Walmart, which enjoys a similar reputation offline to Amazon's online dominance, has been one of the higher-profile beneficiaries of the recently-passed tax plan. After doling out raises and bonuses, they interrupted their aggressive marketing of those acts just long enough to suddenly shutter some 63 Sam's Clubs nationwide, citing lagging performance at those locations.
The 12 exceptions
Not one to make hasty moves without a "next step" in play, Walmart stayed true to its savvy planning roots by simultaneously announcing that a dozen of those shuttered stores would be converted into e-commerce fulfillment centers. Considering that Walmart operates only 42 fulfillment centers nationwide — minus the newest additions — to Amazon's 140, they have a considerable amount of catching up to do, though this is an important first step.
These fulfillment centers act as the grease on the supply chain, ensuring that product movement goes smoothly and has ample points at which to pivot, if necessary. When shipping speed is of the essence — and increasingly, it's a make-or-break point for online customers — these fulfillment centers open up more shipping options, enabling convenience timelines such as overnight or second-day delivery with more ease and less financial strain to the end user.
With dimensional weight pricing and zones making 3PLs and traditional USPS shipping more expensive than ever, it's one of e-commerce's biggest foils. In that light, it makes a great deal of sense to get as many SKUs as close to regional customers as logistically possible, even if that means scattering fulfillment centers clear across the country.

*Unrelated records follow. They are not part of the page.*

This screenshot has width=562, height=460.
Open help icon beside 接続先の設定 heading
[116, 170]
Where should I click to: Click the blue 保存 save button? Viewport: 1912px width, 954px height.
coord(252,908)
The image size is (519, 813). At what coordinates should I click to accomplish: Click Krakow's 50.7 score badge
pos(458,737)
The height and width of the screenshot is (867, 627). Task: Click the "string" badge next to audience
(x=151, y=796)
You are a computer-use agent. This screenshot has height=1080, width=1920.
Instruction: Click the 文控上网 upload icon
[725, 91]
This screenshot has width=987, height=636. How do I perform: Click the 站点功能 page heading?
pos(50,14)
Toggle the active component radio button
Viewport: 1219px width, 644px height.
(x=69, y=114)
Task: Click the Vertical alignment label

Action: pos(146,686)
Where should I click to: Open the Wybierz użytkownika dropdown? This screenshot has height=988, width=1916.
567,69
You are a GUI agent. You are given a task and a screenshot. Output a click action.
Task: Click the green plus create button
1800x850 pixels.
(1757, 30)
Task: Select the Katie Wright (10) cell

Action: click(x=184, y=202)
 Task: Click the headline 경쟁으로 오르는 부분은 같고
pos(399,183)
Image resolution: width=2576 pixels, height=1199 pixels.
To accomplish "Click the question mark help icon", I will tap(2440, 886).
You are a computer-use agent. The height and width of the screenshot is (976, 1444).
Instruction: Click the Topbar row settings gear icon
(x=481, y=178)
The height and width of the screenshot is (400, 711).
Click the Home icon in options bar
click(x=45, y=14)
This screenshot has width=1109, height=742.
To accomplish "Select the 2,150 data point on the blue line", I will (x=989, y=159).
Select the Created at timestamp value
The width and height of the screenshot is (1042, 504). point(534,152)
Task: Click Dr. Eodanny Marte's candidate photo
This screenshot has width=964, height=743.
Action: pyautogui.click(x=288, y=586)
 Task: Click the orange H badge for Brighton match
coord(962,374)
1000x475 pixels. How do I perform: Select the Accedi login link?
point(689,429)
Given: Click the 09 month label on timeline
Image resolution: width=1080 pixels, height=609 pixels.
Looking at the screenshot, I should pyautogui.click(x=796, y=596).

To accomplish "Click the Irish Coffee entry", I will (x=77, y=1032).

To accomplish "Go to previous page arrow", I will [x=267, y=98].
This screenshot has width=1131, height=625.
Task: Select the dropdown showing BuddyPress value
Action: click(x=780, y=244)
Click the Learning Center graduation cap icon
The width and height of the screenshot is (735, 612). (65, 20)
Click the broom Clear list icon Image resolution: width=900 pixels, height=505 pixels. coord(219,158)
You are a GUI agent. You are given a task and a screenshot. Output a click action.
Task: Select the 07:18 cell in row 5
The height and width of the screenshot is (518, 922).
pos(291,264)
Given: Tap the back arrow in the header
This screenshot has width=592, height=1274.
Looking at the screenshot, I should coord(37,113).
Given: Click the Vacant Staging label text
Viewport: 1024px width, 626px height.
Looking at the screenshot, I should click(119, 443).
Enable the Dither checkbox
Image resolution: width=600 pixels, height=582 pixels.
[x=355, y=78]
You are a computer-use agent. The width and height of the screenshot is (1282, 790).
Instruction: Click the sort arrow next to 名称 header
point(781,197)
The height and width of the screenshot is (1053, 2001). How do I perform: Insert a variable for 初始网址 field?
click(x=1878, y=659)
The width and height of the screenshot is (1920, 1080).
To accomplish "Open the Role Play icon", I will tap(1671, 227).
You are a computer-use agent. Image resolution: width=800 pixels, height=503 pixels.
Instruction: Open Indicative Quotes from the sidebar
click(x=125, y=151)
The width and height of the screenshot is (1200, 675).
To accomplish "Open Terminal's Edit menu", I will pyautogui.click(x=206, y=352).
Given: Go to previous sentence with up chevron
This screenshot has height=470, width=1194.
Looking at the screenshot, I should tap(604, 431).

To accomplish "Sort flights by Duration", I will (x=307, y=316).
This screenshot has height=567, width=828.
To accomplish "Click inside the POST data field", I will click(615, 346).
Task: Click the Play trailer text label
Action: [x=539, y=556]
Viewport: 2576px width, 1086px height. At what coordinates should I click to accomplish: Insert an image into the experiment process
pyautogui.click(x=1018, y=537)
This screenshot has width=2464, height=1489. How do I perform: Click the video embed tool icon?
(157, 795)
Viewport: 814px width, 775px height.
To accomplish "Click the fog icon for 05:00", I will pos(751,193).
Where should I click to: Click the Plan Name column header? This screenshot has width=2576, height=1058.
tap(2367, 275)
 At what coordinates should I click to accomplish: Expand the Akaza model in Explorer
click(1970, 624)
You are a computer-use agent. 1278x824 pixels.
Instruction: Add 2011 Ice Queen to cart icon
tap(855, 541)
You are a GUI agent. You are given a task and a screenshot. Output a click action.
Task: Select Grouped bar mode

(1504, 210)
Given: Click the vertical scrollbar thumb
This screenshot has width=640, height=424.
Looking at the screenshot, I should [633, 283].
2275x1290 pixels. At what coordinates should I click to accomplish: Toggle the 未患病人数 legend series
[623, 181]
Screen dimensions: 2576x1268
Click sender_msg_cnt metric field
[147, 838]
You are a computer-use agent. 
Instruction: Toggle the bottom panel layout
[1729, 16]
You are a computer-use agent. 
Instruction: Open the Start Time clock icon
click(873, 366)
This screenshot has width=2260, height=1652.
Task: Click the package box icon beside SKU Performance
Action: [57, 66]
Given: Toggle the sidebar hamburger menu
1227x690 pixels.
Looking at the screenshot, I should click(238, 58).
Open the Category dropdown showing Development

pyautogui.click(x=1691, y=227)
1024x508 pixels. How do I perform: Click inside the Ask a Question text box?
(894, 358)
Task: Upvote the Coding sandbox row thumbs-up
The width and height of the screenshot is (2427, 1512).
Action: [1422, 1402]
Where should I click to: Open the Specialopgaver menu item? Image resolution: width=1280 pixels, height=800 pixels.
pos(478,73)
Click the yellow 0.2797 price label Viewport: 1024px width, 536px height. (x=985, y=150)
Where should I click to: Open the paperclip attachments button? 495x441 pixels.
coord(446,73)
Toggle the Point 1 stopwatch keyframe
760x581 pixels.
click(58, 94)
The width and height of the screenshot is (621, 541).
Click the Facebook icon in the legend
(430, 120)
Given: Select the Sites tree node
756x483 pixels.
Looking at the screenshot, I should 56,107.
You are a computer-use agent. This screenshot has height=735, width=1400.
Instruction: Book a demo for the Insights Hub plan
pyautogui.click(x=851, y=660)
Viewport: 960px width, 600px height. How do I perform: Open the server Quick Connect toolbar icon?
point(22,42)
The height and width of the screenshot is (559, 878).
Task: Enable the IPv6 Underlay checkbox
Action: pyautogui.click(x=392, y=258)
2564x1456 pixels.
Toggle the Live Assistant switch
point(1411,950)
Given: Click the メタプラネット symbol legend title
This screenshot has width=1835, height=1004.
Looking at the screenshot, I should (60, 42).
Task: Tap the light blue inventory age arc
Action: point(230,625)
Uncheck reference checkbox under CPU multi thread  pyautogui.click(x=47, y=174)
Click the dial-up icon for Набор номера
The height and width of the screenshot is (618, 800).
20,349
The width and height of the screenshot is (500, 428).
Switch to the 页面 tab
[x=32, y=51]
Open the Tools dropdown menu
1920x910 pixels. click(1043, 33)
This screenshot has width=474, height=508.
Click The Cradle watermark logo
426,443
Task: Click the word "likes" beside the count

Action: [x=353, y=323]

Labor costs and tax breaks
Examining the e-commerce pair's rivalry once more, it only takes a quick glance at the near-rabid courtship of Amazon for their HQ2 location to realize something important. Tax breaks are the most popular form of decision-swaying currency offered to large businesses shifting their focus.
Some regions are able to offer significant tax breaks without angering existing business owners and residents. These tend to be outskirt towns that might not attract enough business to, say, keep a Sam's Club afloat.
The reason Walmart is converting some of their closed warehouse store locations likely has a great deal to do with this particular phenomena: well-placed, large facility locations in tax-friendly areas — doubly so if they're in right-to-work states, a designation preferred by rival Amazon for their warehouse labor.
Apart from some modifications with shelving and infrastructure, Walmart is positioned to either rapidly bring back displaced staff or hire new labor from nearby distressed towns to do the literal heavy lifting, all at budget-affordable wages.
As large legacy stores like Sears, Kmart and JC Penney are struggling to find themselves — or simply to stay alive — in the new e-commerce reality, agility and evolution appear to be winning the day. While a dozen outposts won't completely turn the tide in the Walmart-vs.-Amazon battle, it's a significant logistics shot across the bow.
Now that the rumors of Amazon buying Target have been mostly debunked for the time being, it's prime time — no pun intended — for Walmart to start building momentum upon this unexpected shift and start giving Amazon a more strenuous run for its money.